▸ **Exercise instructions**
Quote these lines exactly: the one that holds "Decrease CPU with the down arrow" and every line after it to the end of the material below. Skip pictures.

▸ **Data for review**
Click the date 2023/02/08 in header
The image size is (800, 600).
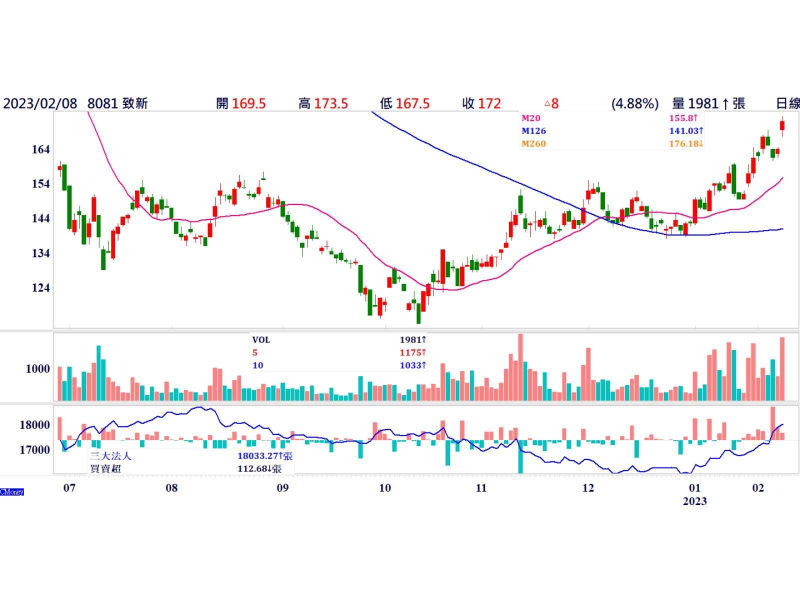pos(38,103)
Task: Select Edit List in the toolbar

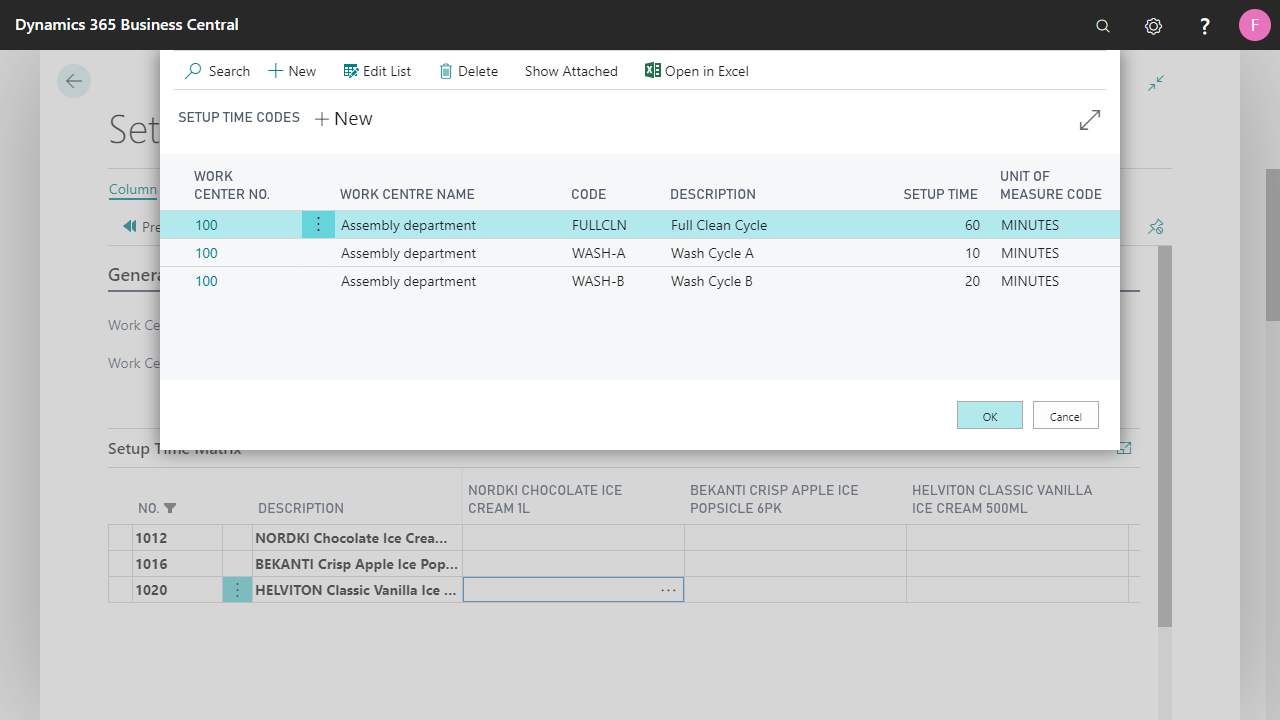Action: pyautogui.click(x=377, y=71)
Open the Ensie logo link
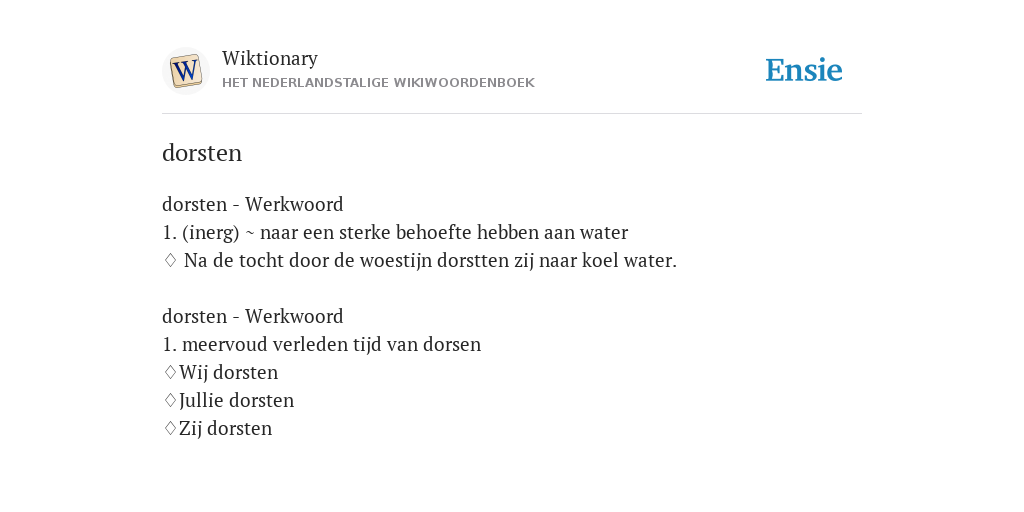 804,70
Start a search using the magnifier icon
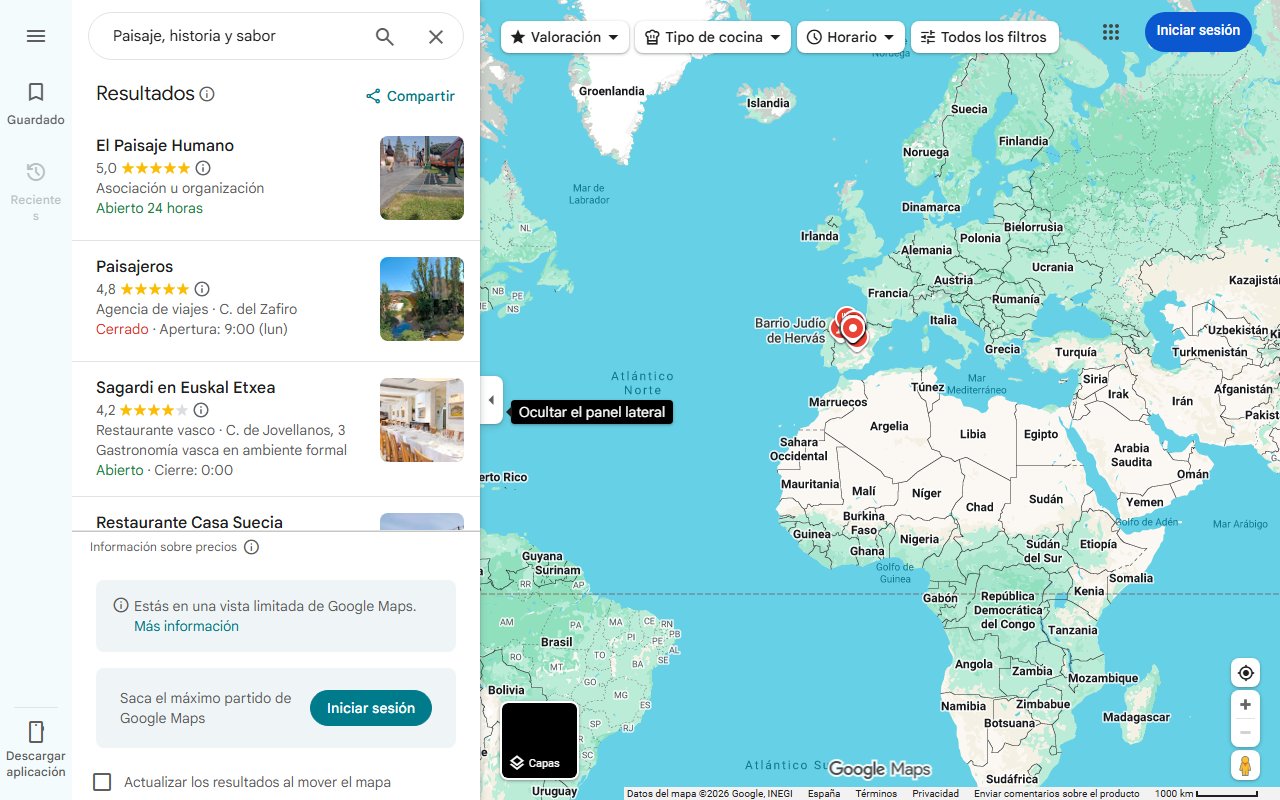Image resolution: width=1280 pixels, height=800 pixels. [384, 36]

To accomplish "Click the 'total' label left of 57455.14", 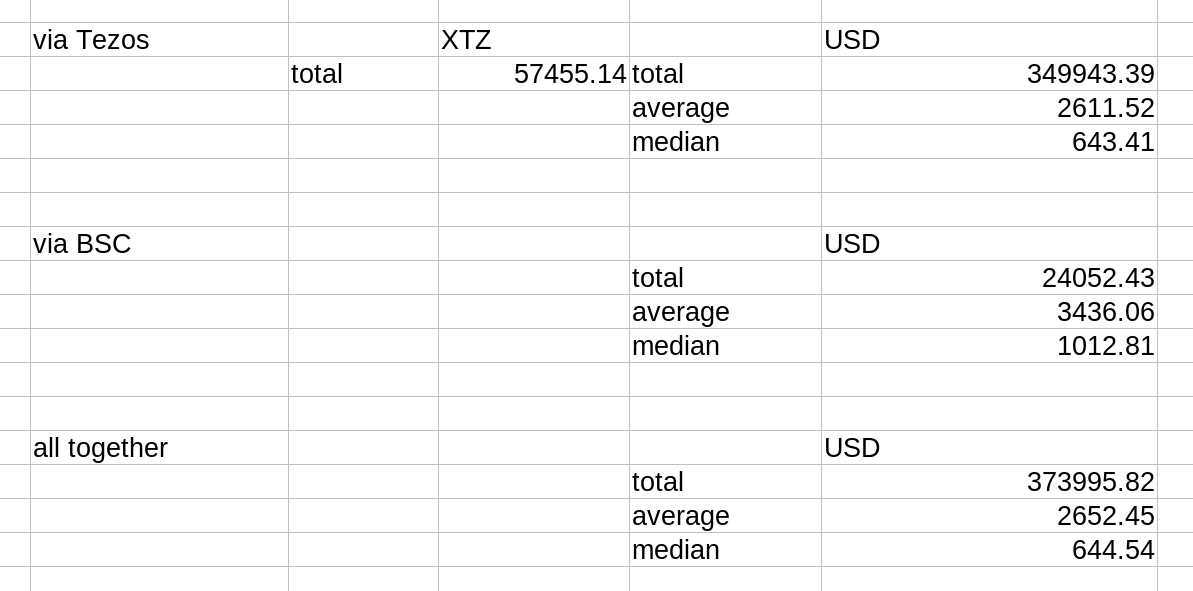I will point(363,74).
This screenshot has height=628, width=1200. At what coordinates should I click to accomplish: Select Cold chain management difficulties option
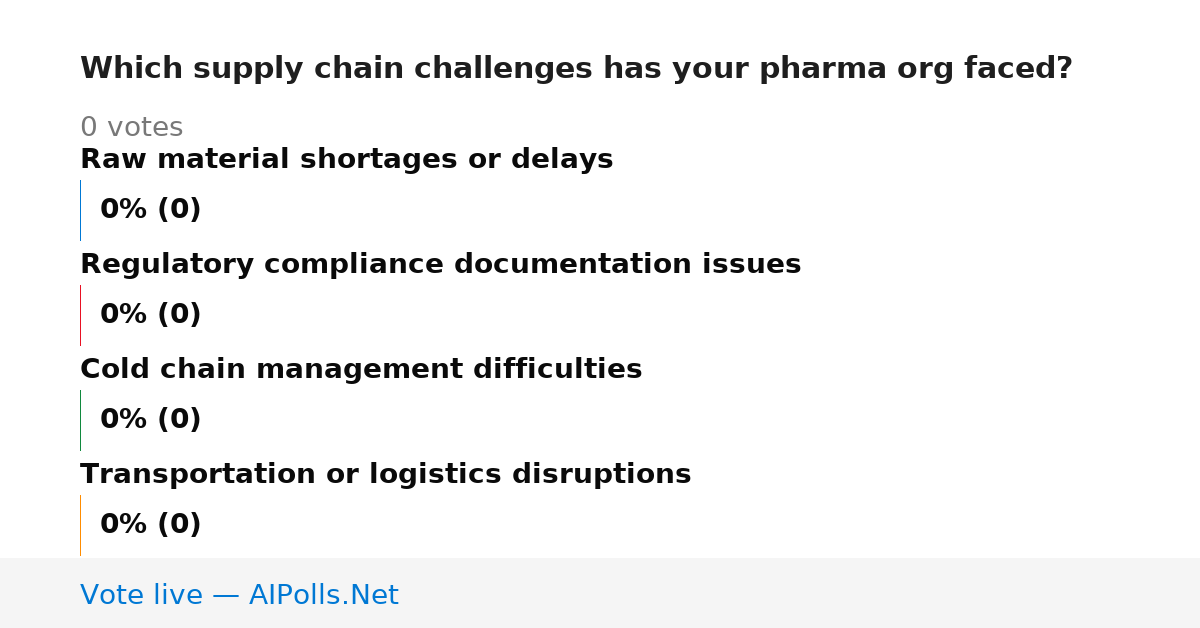(x=361, y=369)
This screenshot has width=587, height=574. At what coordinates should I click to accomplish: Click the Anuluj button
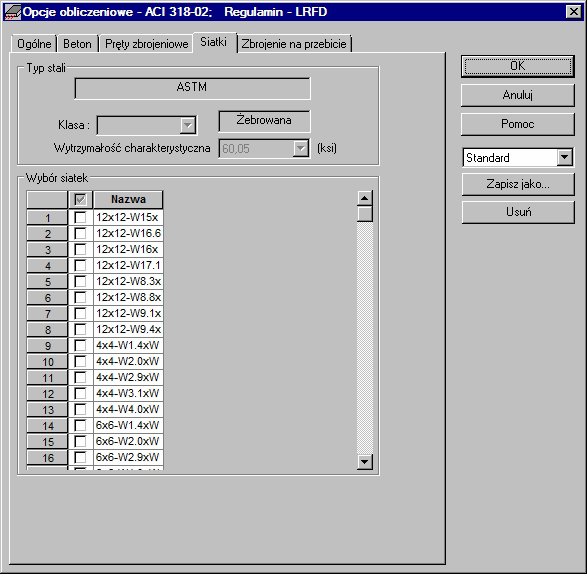518,95
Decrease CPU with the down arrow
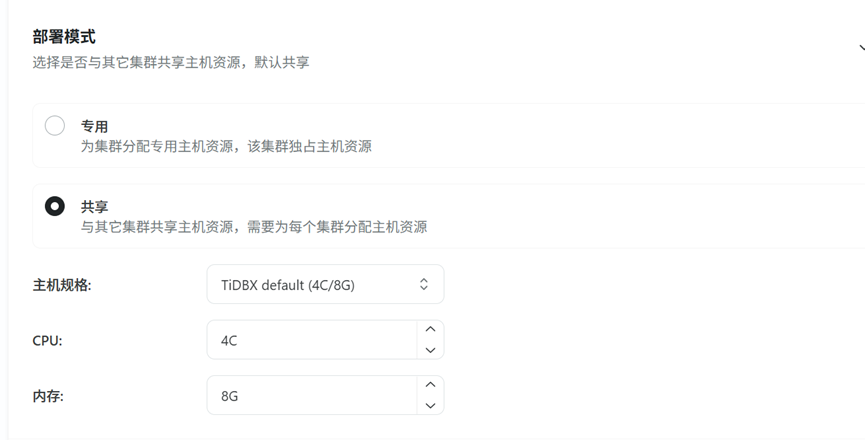 coord(430,350)
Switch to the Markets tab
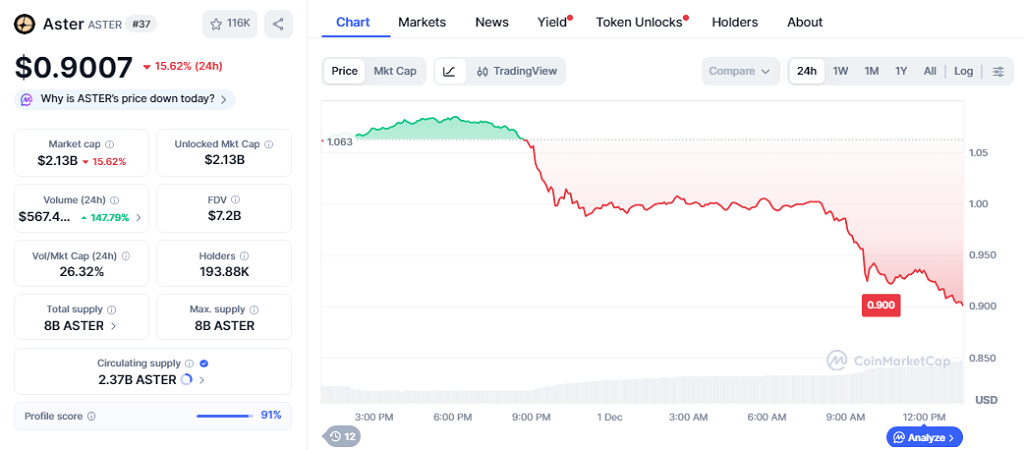The width and height of the screenshot is (1024, 450). pyautogui.click(x=422, y=22)

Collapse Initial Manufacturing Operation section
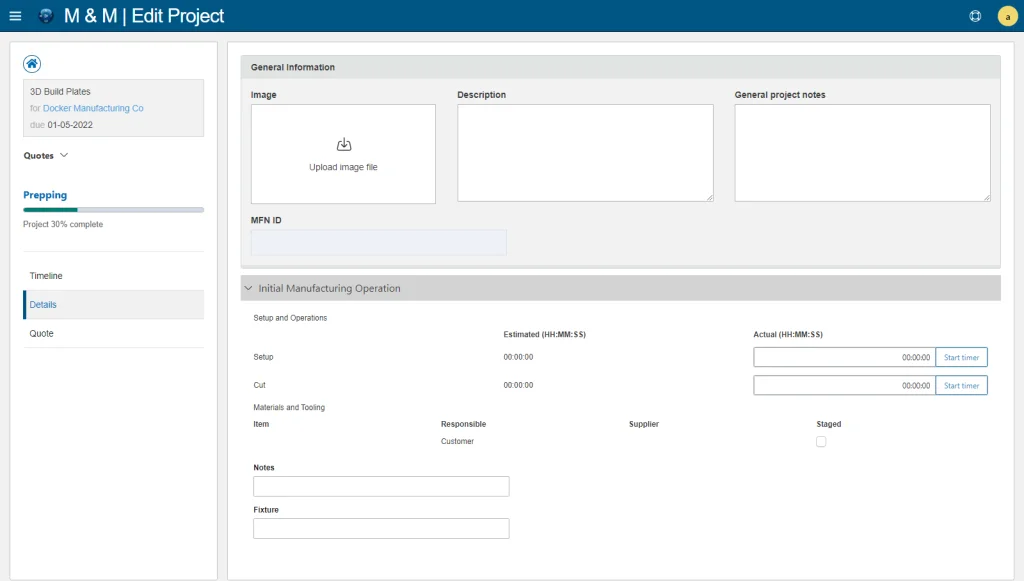[249, 288]
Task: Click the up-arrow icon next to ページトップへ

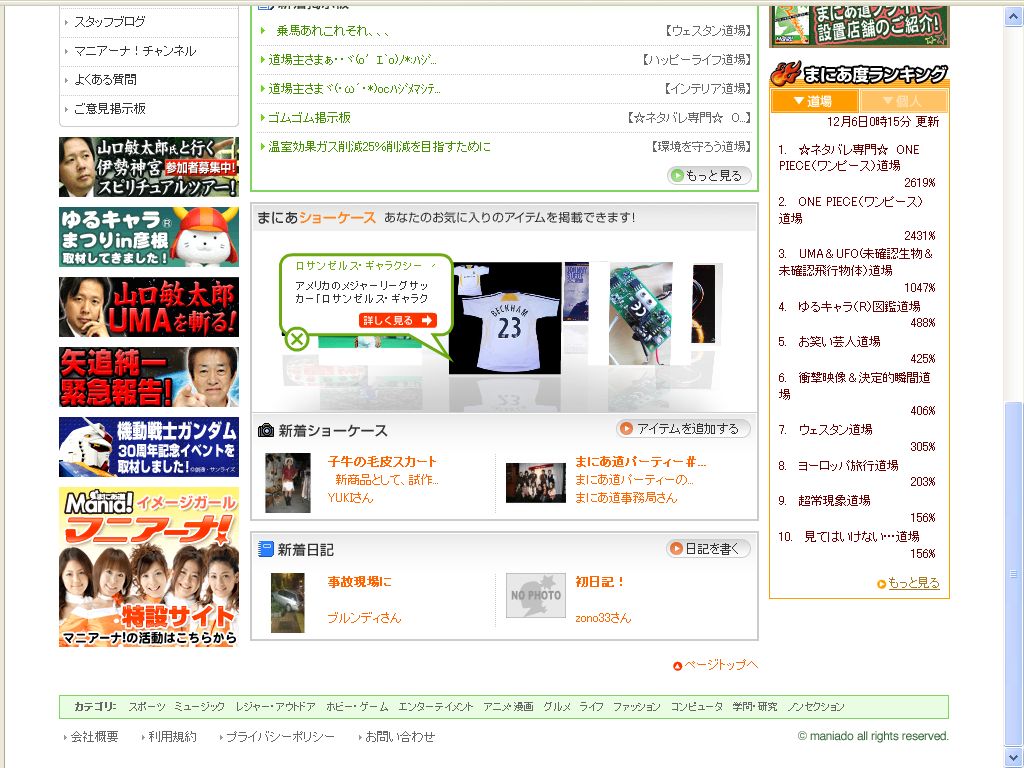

▸ **Answer for the task**
Decrease CPU with the down arrow
 coord(430,350)
Switch to the Markets tab
The width and height of the screenshot is (1024, 450). pyautogui.click(x=422, y=22)

Collapse Initial Manufacturing Operation section
[249, 288]
Task: Click the up-arrow icon next to ページトップへ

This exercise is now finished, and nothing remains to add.